Ricardo Iorio, líder de Almafuerte, aseguró que “es digno ser rockero a los 50 años”

El líder de Almafuerte celebra los veinte años de la banda metalera con dos shows en Vorterix y pasea de Jesús a Miguel Del Sel y de Edmundo Rivero a Roxette.

Tan polémico como genuino, Iorio volvió a elogiar a Del Sel y dijo que venderse sería cantar temas de Parodi.

Pedro Squillaci / Escenario 

¿Es mentira que veinte años no es nada, como dice el tango?

—Mirá, la vida es una fiesta si uno hace lo que ama, las horas buenas pasan rápido, los momentos malos demoran demasiado, por eso siempre hay que acordarse de las cosas buenas.

Así responde Ricardo Iorio, líder de Almafuerte, en la previa a los shows de hoy y mañana, a las 21, con los que el grupo celebra dos décadas de vida en Vorterix (Salta y Caferatta). Iorio responde cada pregunta casi sin procesarla, pero es como si tuviera guionada la respuesta. Para tomar o dejar, pero con honestidad brutal.

¿Cumplir dos décadas con una banda es misión cumplida?

—Sí, mirá, principalmente observándolo desde el plano comercial-musical, muchísimas veces se encargaron aquí en la Argentina de vapulear el género metalero. Pero no en el caso mío, sino en el caso de Black Sabbath, de Judas Priest, de Motorhead, que son las bandas que hace 40 años que están juntas y que el otro día estuvieron acá en Buenos Aires y fueron 60 mil personas a verlos. Quiero saber dónde están tantos otros, como Commanche, “La ventanita” (en referencia al tema del grupo Sombras), tantas pelotudeces que tuvieron tanta difusión y son absolutamente inferiores en la producción musical y en lo que contribuye la música como apertura del pensamiento, ¿no?

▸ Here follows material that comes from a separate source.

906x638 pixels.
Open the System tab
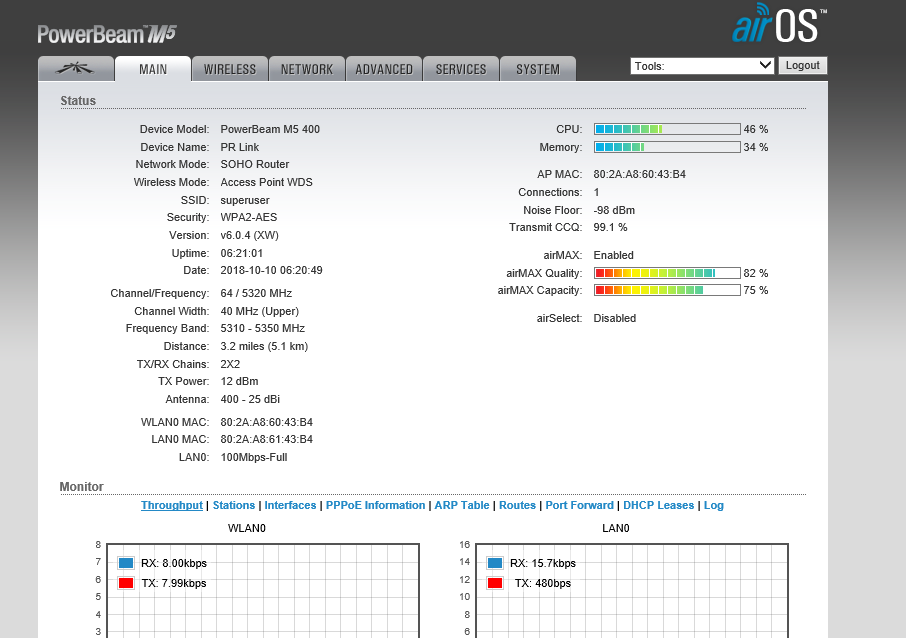tap(538, 69)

—En tu carrera, además del rock, abrevaste en el tango, el folclore y la poesía, y es un aporte válido para la música popular.

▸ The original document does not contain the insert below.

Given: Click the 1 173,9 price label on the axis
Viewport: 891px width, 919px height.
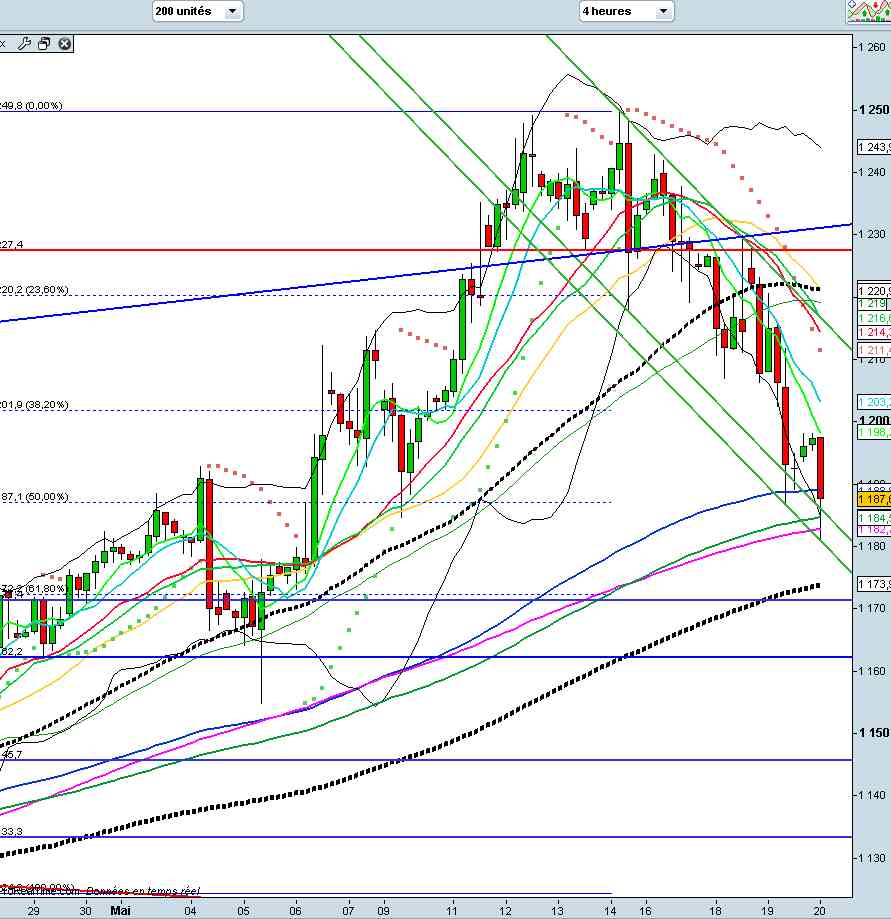Looking at the screenshot, I should [872, 583].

—Sí (piensa) qué se yo, mirá, la verdad, no lo creo, pero bueno.

—El nombre de la banda está inspirado en el seudónimo de Almafuerte del poeta Pedro Bonifacio Palacios. ¿Muchos de los pibes que te van a escuchar conocerán algo de su obra?

—Sí, creo que sí, creo que sí (repite). El fue periodista además, y fue un maestro.

—¿Por qué te inspiró tanto este poeta?

—Mirá, creo que es porque nuestro barrio, donde nosotros nos criamos (Caseros, Gran Buenos Aires), hay calles, empresas de colectivos, bares, carnicerías, bibliotecas populares, clubes que llevan ese nombre. Entonces, hurgando en su historia nos dimos cuenta que era un buen hombre, y como todos los grandes hombres murió en la miseria y en el olvido. Y como uno es un rebelde porque no cree en nadie con estrellas en la frente, le pusimos ese nombre.